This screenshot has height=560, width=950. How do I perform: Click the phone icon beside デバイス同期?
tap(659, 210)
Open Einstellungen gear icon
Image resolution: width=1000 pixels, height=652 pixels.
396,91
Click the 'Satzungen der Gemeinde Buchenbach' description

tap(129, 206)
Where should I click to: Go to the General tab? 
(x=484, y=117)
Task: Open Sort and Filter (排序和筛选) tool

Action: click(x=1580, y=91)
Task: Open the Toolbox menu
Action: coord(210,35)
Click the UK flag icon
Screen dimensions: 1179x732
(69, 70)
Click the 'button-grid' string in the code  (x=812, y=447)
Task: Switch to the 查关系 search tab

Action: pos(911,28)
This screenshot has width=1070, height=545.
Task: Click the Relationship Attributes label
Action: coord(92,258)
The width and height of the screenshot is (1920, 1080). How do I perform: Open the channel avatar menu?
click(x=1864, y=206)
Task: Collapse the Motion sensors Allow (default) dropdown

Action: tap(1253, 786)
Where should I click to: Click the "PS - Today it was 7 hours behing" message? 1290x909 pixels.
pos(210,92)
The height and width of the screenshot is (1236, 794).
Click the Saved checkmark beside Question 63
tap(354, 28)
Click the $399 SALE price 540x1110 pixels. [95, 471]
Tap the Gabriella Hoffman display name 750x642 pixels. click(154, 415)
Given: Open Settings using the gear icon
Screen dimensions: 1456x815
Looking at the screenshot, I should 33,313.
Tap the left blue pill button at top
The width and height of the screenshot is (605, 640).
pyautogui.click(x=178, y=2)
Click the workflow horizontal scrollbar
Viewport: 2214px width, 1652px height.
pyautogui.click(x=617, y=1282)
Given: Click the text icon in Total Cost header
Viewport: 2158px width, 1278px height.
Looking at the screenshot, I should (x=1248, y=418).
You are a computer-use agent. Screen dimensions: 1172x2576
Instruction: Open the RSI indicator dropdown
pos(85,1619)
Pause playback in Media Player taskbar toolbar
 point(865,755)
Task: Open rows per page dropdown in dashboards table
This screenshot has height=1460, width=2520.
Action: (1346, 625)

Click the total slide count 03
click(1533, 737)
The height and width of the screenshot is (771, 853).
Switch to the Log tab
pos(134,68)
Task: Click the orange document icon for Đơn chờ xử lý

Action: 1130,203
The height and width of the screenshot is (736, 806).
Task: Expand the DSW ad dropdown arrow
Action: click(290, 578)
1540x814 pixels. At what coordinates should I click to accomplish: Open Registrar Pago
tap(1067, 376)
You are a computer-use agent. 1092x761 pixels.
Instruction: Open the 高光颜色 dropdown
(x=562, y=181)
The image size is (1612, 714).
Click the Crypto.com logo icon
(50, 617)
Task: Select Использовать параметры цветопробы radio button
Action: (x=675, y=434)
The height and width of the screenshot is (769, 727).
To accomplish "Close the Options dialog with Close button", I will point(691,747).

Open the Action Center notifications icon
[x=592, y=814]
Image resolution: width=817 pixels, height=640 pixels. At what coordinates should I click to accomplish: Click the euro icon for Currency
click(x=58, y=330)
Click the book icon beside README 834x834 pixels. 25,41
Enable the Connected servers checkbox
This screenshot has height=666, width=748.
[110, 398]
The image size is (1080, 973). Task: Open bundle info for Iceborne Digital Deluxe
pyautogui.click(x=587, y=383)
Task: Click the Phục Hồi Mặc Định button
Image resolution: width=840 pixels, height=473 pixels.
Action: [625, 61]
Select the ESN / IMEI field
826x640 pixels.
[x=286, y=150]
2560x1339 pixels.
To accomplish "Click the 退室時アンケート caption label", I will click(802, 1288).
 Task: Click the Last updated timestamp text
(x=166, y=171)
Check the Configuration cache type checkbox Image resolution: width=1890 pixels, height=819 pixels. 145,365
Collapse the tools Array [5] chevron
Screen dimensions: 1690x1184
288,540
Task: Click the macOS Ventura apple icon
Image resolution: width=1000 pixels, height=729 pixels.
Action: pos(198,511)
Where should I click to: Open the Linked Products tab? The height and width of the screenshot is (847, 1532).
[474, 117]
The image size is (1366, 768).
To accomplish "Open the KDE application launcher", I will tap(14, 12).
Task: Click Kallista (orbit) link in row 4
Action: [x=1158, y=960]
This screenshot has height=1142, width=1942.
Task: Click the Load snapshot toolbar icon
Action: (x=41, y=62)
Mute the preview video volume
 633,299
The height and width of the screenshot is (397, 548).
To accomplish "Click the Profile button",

****************************************

Requirements:
Recast the listing above as a Markdown table with two columns, Row and Entry: number each line in Row and put its text in Entry, omitting blank lines.

Exercise response:
| Row | Entry |
|---|---|
| 1 | This screenshot has height=560, width=950. How do I perform: Click the phone icon beside デバイス同期? |
| 2 | tap(659, 210) |
| 3 | Open Einstellungen gear icon |
| 4 | Image resolution: width=1000 pixels, height=652 pixels. |
| 5 | 396,91 |
| 6 | Click the 'Satzungen der Gemeinde Buchenbach' description |
| 7 | tap(129, 206) |
| 8 | Where should I click to: Go to the General tab?  |
| 9 | (x=484, y=117) |
| 10 | Task: Open Sort and Filter (排序和筛选) tool |
| 11 | Action: click(x=1580, y=91) |
| 12 | Task: Open the Toolbox menu |
| 13 | Action: coord(210,35) |
| 14 | Click the UK flag icon |
| 15 | Screen dimensions: 1179x732 |
| 16 | (69, 70) |
| 17 | Click the 'button-grid' string in the code  (x=812, y=447) |
| 18 | Task: Switch to the 查关系 search tab |
| 19 | Action: pos(911,28) |
| 20 | This screenshot has width=1070, height=545. |
| 21 | Task: Click the Relationship Attributes label |
| 22 | Action: coord(92,258) |
| 23 | The width and height of the screenshot is (1920, 1080). How do I perform: Open the channel avatar menu? |
| 24 | click(x=1864, y=206) |
| 25 | Task: Collapse the Motion sensors Allow (default) dropdown |
| 26 | Action: tap(1253, 786) |
| 27 | Where should I click to: Click the "PS - Today it was 7 hours behing" message? 1290x909 pixels. |
| 28 | pos(210,92) |
| 29 | The height and width of the screenshot is (1236, 794). |
| 30 | Click the Saved checkmark beside Question 63 |
| 31 | tap(354, 28) |
| 32 | Click the $399 SALE price 540x1110 pixels. [95, 471] |
| 33 | Tap the Gabriella Hoffman display name 750x642 pixels. click(154, 415) |
| 34 | Given: Open Settings using the gear icon |
| 35 | Screen dimensions: 1456x815 |
| 36 | Looking at the screenshot, I should 33,313. |
| 37 | Tap the left blue pill button at top |
| 38 | The width and height of the screenshot is (605, 640). |
| 39 | pyautogui.click(x=178, y=2) |
| 40 | Click the workflow horizontal scrollbar |
| 41 | Viewport: 2214px width, 1652px height. |
| 42 | pyautogui.click(x=617, y=1282) |
| 43 | Given: Click the text icon in Total Cost header |
| 44 | Viewport: 2158px width, 1278px height. |
| 45 | Looking at the screenshot, I should (x=1248, y=418). |
| 46 | You are a computer-use agent. Screen dimensions: 1172x2576 |
| 47 | Instruction: Open the RSI indicator dropdown |
| 48 | pos(85,1619) |
| 49 | Pause playback in Media Player taskbar toolbar |
| 50 |  point(865,755) |
| 51 | Task: Open rows per page dropdown in dashboards table |
| 52 | This screenshot has height=1460, width=2520. |
| 53 | Action: (1346, 625) |
| 54 | Click the total slide count 03 |
| 55 | click(1533, 737) |
| 56 | The height and width of the screenshot is (771, 853). |
| 57 | Switch to the Log tab |
| 58 | pos(134,68) |
| 59 | Task: Click the orange document icon for Đơn chờ xử lý |
| 60 | Action: 1130,203 |
| 61 | The height and width of the screenshot is (736, 806). |
| 62 | Task: Expand the DSW ad dropdown arrow |
| 63 | Action: click(290, 578) |
| 64 | 1540x814 pixels. At what coordinates should I click to accomplish: Open Registrar Pago |
| 65 | tap(1067, 376) |
| 66 | You are a computer-use agent. 1092x761 pixels. |
| 67 | Instruction: Open the 高光颜色 dropdown |
| 68 | (x=562, y=181) |
| 69 | The image size is (1612, 714). |
| 70 | Click the Crypto.com logo icon |
| 71 | (50, 617) |
| 72 | Task: Select Использовать параметры цветопробы radio button |
| 73 | Action: (x=675, y=434) |
| 74 | The height and width of the screenshot is (769, 727). |
| 75 | To accomplish "Close the Options dialog with Close button", I will point(691,747). |
| 76 | Open the Action Center notifications icon |
| 77 | [x=592, y=814] |
| 78 | Image resolution: width=817 pixels, height=640 pixels. At what coordinates should I click to accomplish: Click the euro icon for Currency |
| 79 | click(x=58, y=330) |
| 80 | Click the book icon beside README 834x834 pixels. 25,41 |
| 81 | Enable the Connected servers checkbox |
| 82 | This screenshot has height=666, width=748. |
| 83 | [110, 398] |
| 84 | The image size is (1080, 973). Task: Open bundle info for Iceborne Digital Deluxe |
| 85 | pyautogui.click(x=587, y=383) |
| 86 | Task: Click the Phục Hồi Mặc Định button |
| 87 | Image resolution: width=840 pixels, height=473 pixels. |
| 88 | Action: [625, 61] |
| 89 | Select the ESN / IMEI field |
| 90 | 826x640 pixels. |
| 91 | [x=286, y=150] |
| 92 | 2560x1339 pixels. |
| 93 | To accomplish "Click the 退室時アンケート caption label", I will click(802, 1288). |
| 94 |  Task: Click the Last updated timestamp text |
| 95 | (x=166, y=171) |
| 96 | Check the Configuration cache type checkbox Image resolution: width=1890 pixels, height=819 pixels. 145,365 |
| 97 | Collapse the tools Array [5] chevron |
| 98 | Screen dimensions: 1690x1184 |
| 99 | 288,540 |
| 100 | Task: Click the macOS Ventura apple icon |
| 101 | Image resolution: width=1000 pixels, height=729 pixels. |
| 102 | Action: pos(198,511) |
| 103 | Where should I click to: Open the Linked Products tab? The height and width of the screenshot is (847, 1532). |
| 104 | [474, 117] |
| 105 | The image size is (1366, 768). |
| 106 | To accomplish "Open the KDE application launcher", I will tap(14, 12). |
| 107 | Task: Click Kallista (orbit) link in row 4 |
| 108 | Action: [x=1158, y=960] |
| 109 | This screenshot has height=1142, width=1942. |
| 110 | Task: Click the Load snapshot toolbar icon |
| 111 | Action: (x=41, y=62) |
| 112 | Mute the preview video volume |
| 113 |  633,299 |
| 114 | The height and width of the screenshot is (397, 548). |
| 115 | To accomplish "Click the Profile button", |